> **About this exercise**
Pull every line from the records that has the word "beside" in it.
==== Supplied information
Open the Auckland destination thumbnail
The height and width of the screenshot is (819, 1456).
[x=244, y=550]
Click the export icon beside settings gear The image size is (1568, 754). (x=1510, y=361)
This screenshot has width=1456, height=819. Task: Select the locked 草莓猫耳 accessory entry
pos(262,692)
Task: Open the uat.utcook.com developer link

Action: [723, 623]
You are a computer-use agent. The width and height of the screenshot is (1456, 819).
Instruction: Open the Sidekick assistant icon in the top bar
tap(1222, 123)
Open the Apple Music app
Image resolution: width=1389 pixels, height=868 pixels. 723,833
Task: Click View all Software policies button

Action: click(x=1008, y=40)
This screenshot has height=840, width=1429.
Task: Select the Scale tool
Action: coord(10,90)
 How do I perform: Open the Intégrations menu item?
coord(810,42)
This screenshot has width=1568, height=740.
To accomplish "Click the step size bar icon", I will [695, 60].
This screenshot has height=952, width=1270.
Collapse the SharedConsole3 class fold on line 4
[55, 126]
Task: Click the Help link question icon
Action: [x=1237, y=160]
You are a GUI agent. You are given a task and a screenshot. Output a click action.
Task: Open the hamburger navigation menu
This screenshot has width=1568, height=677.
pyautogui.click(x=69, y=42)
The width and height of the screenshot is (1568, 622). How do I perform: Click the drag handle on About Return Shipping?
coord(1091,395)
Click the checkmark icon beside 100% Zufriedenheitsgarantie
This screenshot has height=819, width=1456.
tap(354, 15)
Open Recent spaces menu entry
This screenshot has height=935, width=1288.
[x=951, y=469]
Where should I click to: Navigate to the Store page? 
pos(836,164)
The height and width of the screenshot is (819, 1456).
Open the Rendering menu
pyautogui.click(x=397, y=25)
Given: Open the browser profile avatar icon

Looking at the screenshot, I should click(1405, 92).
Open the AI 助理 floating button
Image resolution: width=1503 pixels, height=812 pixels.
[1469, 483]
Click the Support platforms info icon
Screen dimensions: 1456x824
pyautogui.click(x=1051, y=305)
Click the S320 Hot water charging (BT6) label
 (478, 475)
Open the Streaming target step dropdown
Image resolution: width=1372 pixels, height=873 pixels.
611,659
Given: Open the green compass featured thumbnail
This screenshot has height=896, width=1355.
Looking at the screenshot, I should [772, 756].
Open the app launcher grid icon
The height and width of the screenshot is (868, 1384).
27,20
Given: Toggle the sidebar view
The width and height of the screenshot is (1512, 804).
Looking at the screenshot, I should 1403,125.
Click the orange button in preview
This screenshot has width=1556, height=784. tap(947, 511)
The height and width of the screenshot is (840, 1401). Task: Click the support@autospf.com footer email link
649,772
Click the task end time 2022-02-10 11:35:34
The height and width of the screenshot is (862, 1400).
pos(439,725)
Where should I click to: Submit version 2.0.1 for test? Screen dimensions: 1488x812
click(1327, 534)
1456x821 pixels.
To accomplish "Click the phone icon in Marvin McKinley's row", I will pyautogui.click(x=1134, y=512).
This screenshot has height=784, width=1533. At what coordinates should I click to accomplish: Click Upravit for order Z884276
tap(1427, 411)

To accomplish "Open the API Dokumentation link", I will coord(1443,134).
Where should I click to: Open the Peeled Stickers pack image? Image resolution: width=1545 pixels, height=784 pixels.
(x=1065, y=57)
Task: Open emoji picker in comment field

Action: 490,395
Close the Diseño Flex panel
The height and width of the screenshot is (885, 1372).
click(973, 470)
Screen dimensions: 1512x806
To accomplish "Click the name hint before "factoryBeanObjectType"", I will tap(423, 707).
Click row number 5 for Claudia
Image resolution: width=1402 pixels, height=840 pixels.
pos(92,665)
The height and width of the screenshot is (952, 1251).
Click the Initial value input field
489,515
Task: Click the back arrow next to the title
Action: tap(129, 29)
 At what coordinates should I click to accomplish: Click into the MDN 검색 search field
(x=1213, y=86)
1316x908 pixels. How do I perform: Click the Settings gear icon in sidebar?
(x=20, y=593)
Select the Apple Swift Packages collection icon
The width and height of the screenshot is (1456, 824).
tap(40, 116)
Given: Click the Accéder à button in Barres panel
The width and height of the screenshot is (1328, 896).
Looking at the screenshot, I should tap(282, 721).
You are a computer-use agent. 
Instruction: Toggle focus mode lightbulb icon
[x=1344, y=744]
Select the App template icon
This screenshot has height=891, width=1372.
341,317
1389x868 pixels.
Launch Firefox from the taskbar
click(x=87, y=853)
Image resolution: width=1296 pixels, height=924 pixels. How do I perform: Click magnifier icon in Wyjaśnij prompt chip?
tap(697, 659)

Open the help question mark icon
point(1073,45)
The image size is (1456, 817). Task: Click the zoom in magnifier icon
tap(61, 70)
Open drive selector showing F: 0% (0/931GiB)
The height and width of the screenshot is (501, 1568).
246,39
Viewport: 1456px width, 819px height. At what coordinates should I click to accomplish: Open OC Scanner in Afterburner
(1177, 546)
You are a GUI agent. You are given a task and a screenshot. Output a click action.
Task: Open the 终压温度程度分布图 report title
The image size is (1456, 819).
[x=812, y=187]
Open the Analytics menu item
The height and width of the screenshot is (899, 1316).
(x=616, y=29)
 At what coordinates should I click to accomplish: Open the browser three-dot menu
========
> **Response**
Click the export icon beside settings gear The image size is (1568, 754). (x=1510, y=361)
Click the checkmark icon beside 100% Zufriedenheitsgarantie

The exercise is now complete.